Given task -
Reproduce each line of the records below word for word.

Records of where items appear:
-.-.-

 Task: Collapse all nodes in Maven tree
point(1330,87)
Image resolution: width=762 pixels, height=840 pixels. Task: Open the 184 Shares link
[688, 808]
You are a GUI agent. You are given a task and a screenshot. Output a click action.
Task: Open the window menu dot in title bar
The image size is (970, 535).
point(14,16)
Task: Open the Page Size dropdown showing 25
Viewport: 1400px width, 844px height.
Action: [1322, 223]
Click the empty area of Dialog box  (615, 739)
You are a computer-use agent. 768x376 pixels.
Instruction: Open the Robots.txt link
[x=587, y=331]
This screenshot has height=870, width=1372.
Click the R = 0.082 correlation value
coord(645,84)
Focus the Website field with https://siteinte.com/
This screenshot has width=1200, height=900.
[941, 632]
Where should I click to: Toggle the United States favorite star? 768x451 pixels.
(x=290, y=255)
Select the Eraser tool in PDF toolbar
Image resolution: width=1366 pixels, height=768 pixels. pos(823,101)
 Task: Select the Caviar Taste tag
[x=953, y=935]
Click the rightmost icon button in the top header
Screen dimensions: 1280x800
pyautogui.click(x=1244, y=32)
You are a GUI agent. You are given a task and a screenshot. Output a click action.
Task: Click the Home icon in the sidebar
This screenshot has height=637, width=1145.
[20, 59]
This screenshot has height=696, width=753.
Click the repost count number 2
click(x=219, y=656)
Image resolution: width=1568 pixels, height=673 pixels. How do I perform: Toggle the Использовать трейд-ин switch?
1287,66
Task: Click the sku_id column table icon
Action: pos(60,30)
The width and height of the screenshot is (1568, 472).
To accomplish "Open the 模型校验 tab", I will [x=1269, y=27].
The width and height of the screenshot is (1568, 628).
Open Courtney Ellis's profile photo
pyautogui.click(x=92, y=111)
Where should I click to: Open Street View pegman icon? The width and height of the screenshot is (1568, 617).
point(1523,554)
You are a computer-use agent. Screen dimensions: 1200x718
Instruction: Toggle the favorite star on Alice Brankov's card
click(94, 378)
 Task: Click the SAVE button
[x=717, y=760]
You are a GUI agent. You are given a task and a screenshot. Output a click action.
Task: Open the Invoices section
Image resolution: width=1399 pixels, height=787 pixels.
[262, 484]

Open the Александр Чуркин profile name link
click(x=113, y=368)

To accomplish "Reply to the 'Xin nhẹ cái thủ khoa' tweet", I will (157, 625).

-.-.-

Full output -
 Task: Collapse all nodes in Maven tree
point(1330,87)
Image resolution: width=762 pixels, height=840 pixels. Task: Open the 184 Shares link
[688, 808]
You are a GUI agent. You are given a task and a screenshot. Output a click action.
Task: Open the window menu dot in title bar
The image size is (970, 535).
point(14,16)
Task: Open the Page Size dropdown showing 25
Viewport: 1400px width, 844px height.
Action: [1322, 223]
Click the empty area of Dialog box  (615, 739)
You are a computer-use agent. 768x376 pixels.
Instruction: Open the Robots.txt link
[x=587, y=331]
This screenshot has height=870, width=1372.
Click the R = 0.082 correlation value
coord(645,84)
Focus the Website field with https://siteinte.com/
This screenshot has width=1200, height=900.
[941, 632]
Where should I click to: Toggle the United States favorite star? 768x451 pixels.
(x=290, y=255)
Select the Eraser tool in PDF toolbar
Image resolution: width=1366 pixels, height=768 pixels. pos(823,101)
 Task: Select the Caviar Taste tag
[x=953, y=935]
Click the rightmost icon button in the top header
Screen dimensions: 1280x800
pyautogui.click(x=1244, y=32)
You are a GUI agent. You are given a task and a screenshot. Output a click action.
Task: Click the Home icon in the sidebar
This screenshot has height=637, width=1145.
[20, 59]
This screenshot has height=696, width=753.
Click the repost count number 2
click(x=219, y=656)
Image resolution: width=1568 pixels, height=673 pixels. How do I perform: Toggle the Использовать трейд-ин switch?
1287,66
Task: Click the sku_id column table icon
Action: pos(60,30)
The width and height of the screenshot is (1568, 472).
To accomplish "Open the 模型校验 tab", I will [x=1269, y=27].
The width and height of the screenshot is (1568, 628).
Open Courtney Ellis's profile photo
pyautogui.click(x=92, y=111)
Where should I click to: Open Street View pegman icon? The width and height of the screenshot is (1568, 617).
point(1523,554)
You are a computer-use agent. Screen dimensions: 1200x718
Instruction: Toggle the favorite star on Alice Brankov's card
click(94, 378)
 Task: Click the SAVE button
[x=717, y=760]
You are a GUI agent. You are given a task and a screenshot. Output a click action.
Task: Open the Invoices section
Image resolution: width=1399 pixels, height=787 pixels.
[262, 484]

Open the Александр Чуркин profile name link
click(x=113, y=368)

To accomplish "Reply to the 'Xin nhẹ cái thủ khoa' tweet", I will (157, 625).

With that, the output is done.